Information Overload
Allow me a moment to bash the greedy higher-ups at the Wall Street Journal.
Folks: I have enough to read already. Like your employees, I write about the financial markets. Although my publication is a monthly newsmagazine, I still must daily read your newspaper, the New York Times, the FT (sometimes), Fortune and Forbes, and all manner of breaking news on the Internet. I must read at least a book a week of pure news and news analysis. Some of it is pleasurable, but none of it is read for pleasure.
Indeed, the only day of the week that was truly free for me was Saturday (as the NYTimes Sunday edition is pretty much required reading, as well).
Recently, you decided to foist a Saturday edition of the WSJ upon me.
My life will never be the same.
It is not enough that I read you dutifully every morning. That I put up with doggerel like today’s Sarbanes Oxley section, which–despite the consistently fine reporting of Deborah Solomon–concerns itself with topics the rest of us have written about ad nausea long ago.
Now, so that you may derive further ad revenue related to your endless coverage of vacation retreats, private airplanes and other rich treats, I have lost even the holy Sabbath as a day of rest.
Certainly, I can fold the saturday edition and tuck it away for Sunday, but why should I have to?

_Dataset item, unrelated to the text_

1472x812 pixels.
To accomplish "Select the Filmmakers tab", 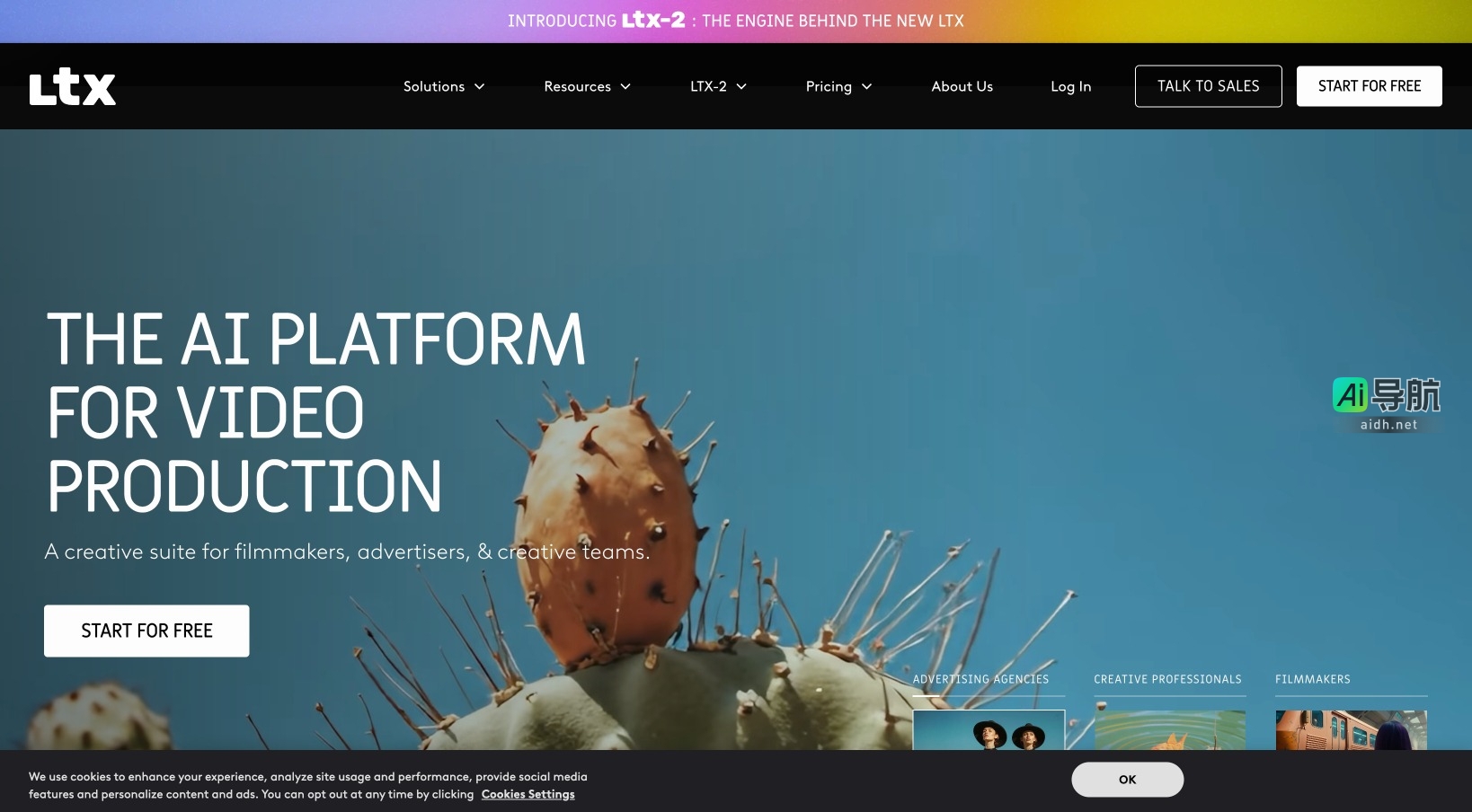I will point(1312,679).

When I first heard you were doing a Saturday edition, I remained calm. “They will only write about the foppish and the wealthy, and the foppishly wealthy,” said I.
But NOOOO…you write about important business trends on Saturday. What gives you the right? Knoweth ye not the power of the Lord, he who doth not like his day of rest disturbeth by uppity reporters? Eh?

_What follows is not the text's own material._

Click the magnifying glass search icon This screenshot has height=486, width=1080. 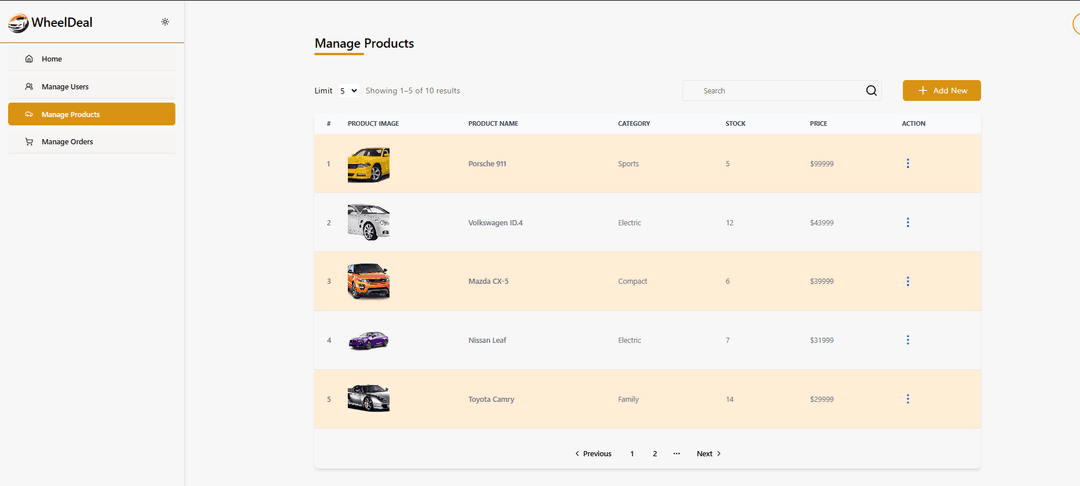point(871,91)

May he strike down your Friday closing prices, your fascinating article on how private flights often correlate with executive golf outings, your cool article about that DVD hacker kid. All that. Bah humbug, says I. As Twain observed, it’s only fun if you DON’T have to do it. Play is the absence of the have-to. The obverse is WORK.
I’m all for a weekend edition, as long as it’s irrelevant. I will read it closely. I will take notes. I promise to BUY something from one of your official sponsors. Just, please, dear God and Karen Eliot House, get the need-to-know information out of there!
17. October 2005 at :
You have to keep up with the times, Josh. WSJ is planning a blog, vlog, slog, podcast, pigcast, pigroast and a short little man who will run up to you and recite Sarbanes-Oxley limericks. Plus Saturday morning WSJ cartoons (Furby the Hedge Fund Advisor) and a series for Cartoon Network (The Powder Puff Girls Meet Wilbur Ross). Can’t wait!
18. October 2005 at :
One of the WSJ “leprechauns” caught me on the street near wall street the other day. I just thought he was insane.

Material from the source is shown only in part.